Intel has launched the Xeon E5-2600 v3 processor family, formerly code-named Grantley-EP, optimized and accelerated for the modern data center. In the "tick-tock" product cycle that Intel follows, the latest edition (tock) of the two-year-old E5-2600 portfolio brings the Haswell microarchitecture to the 22-nanometer Xeon. The E5-2600 v2 chips have accounted for more than 80 percent of Intel's server chip segments in recent quarters.
For the first time, Xeon chips for compute, storage and network workloads feature a single architecture. This creates efficiencies in hardware development and opens doors for simplified operating models.
The company made the announcement in conjunction with Intel Developer Forum in San Francisco which kicked off Monday.
Eighteen cores, DDR4 memory and PCI Express 3... but wait, there's more!
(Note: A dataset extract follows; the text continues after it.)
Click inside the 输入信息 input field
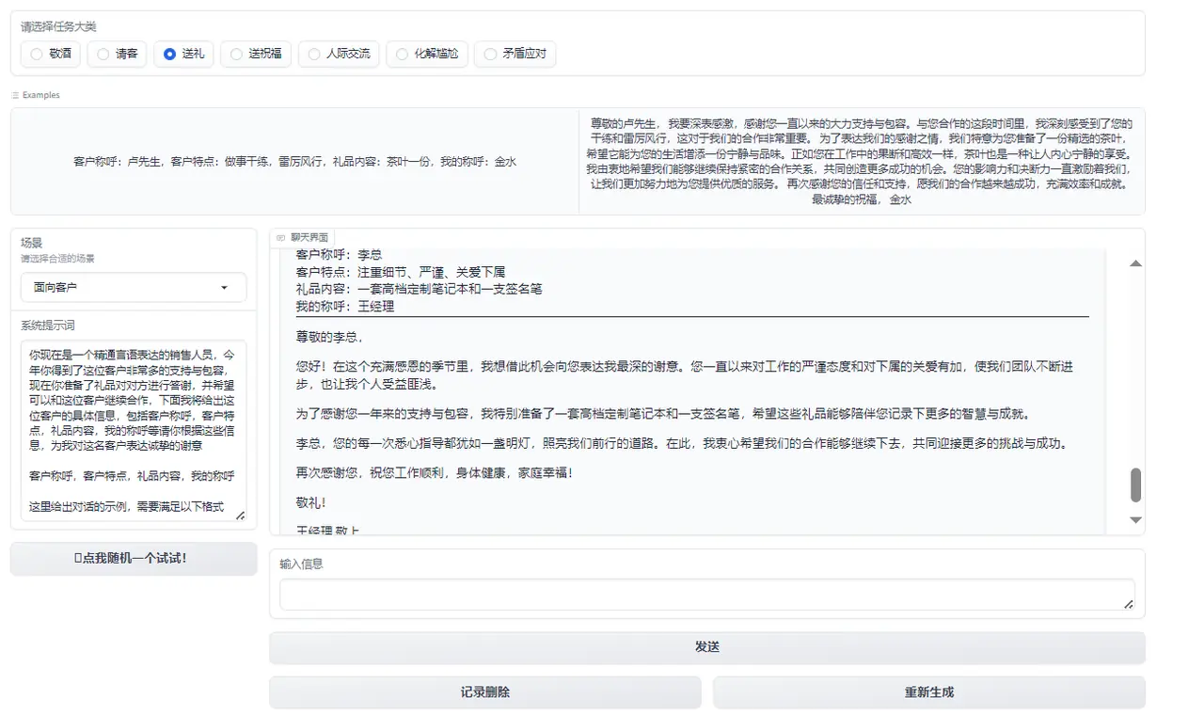 tap(706, 596)
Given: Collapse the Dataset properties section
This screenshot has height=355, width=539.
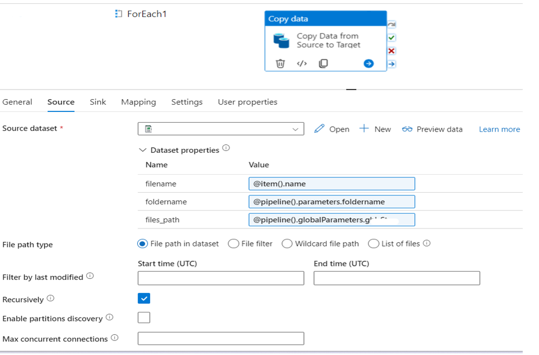Looking at the screenshot, I should [x=143, y=150].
The EP in Grantley-EP stands for Efficient Performance, and Intel has packed a variety of enhancements into the chip, as well as extra ingredients to speed integrated components. Intel has increased the core count on the v3 line up to 18 cores and added support for PCI Express 3 and four fast lanes to Samsung's DDR4 memory. Balancing performance and efficiency Intel is offering 29 products across the E5-2600 v3 line, with six- or eight-core basic configurations, eight- or 12-core low-power options, 10- to 12-core advanced options and 10 SKUs in what it calls segment-optimized, ranging all the way up to 18 cores.
Making more custom SKUs than ever
Diane Bryant, senior vice president and general manager of Intel's Data Center Group, said the amount of custom SKUs the company has now either committed to developing or has been shipping to certain customers is 20. Each of these chips are "custom to a specific customer to meet their specific workload needs," she said at a press conference in San Francisco Monday.
One of these customers is Microsoft. Kushagra Vaid, general manager of server engineering at Microsoft, joined Bryant on stage Monday, to briefly talk about the CPU customization Intel has done for the customer.
For Microsoft, the chipmaker has designed accelerated encryption, faster compression and a larger number of cores than available in off-the-shelf Xeon SKUs.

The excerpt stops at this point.